Wednesday, 29 April 2020
Reading the Torah portion this last shabbat, Tazria/M'tzorah, I was struck by the vocabulary used by some of the contemporary English translations. "If the mark or spot in the skin looks like tzara'at", the text roughly says, "the priest is to his'giyr the affected person for seven days" (Vayikra 13:4).
The English alternatives offered for the verb his'giyr sound uncannily familiar in these days. The NJPS version proposes 'isolate' as does the NKJV; the ESV has the somewhat American 'shut up', perhaps matching the NRSV 'confine'; the NLT gives us 'quarantine'.
While the rights and wrongs of the lockdown policy being enforced by most western countries - with the notable exception of Sweden - are being argued each day as I write and will, no doubt, be argued for the next ten to twenty years while the world economies try to recover from the crash, it is the choice of words that pulls me up short.
The words 'isolate', 'shut up', 'quarantine' ring large bells with the way people are feeling in these days: confined to their homes, unable to meet, social distancing - which we may have to continue observing for months to come. These are oppressive words, speaking of the way a person is cut off from friends, family and the wider society - now because of CoronaVirus, then because of a skin disease called tzara'at. Although in the past this was translated 'leprousy', because of some of its physical appearances looked like Hansen's Disease, there is an almost complete mismatch of symptoms and no modern doctor would recognise it as leprousy today. Neverthless, the isolation techniques used to try and control the spread of leprousy - principally the quarantining of sufferes in so-called leper colonies - see a modern equivalent in the isolating of households and family groups now being used to control, or at least slow down, the spread of CoronaVirus.

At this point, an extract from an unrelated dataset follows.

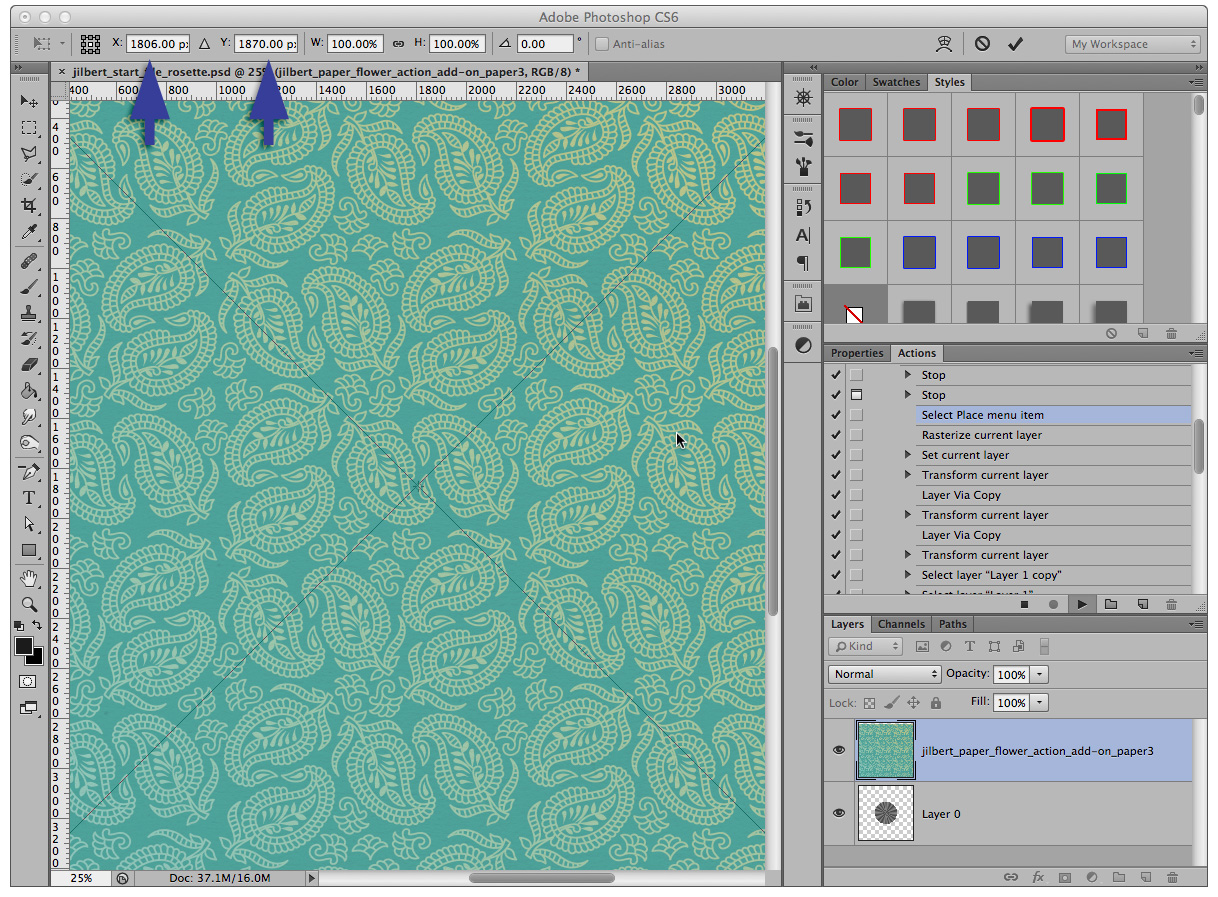Viewport: 1218px width, 897px height.
Task: Click the X position input field
Action: point(157,44)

While we are shut up in our homes, we would do well to ponder the similality between our situation and that of tzara'at sufferers. Tzara'at is considered by the Jewish tradition to be a divinely imposed punishment for lashon hara, literally, evil speech. This covers things like gossip, lies, malicious talk, rumour-mongering and the like. Those who were guilty of these offences were punished first by a visible mark or sign, then by a period of isolation or quarantine and, finally, by being expelled from the camp. Sensory deprivation is known to drive people mad; social deprivation is today causing suicide and long-term mental illness.
I am, of course, not making a direct connection between the biblical tzara'at and the currnet CoronaVirus pandemic. Nor am I suggesting that CoronoaVirus is some form of divine punishment for real or imaginary evils in society - although there are certainly plenty of real ones around. I am simply suggesting that as we constantly talk and argue about the processes of isolation and quarantine, we might let the way we feel about being confined help us to remember to be careful about what we choose to say about and to other people.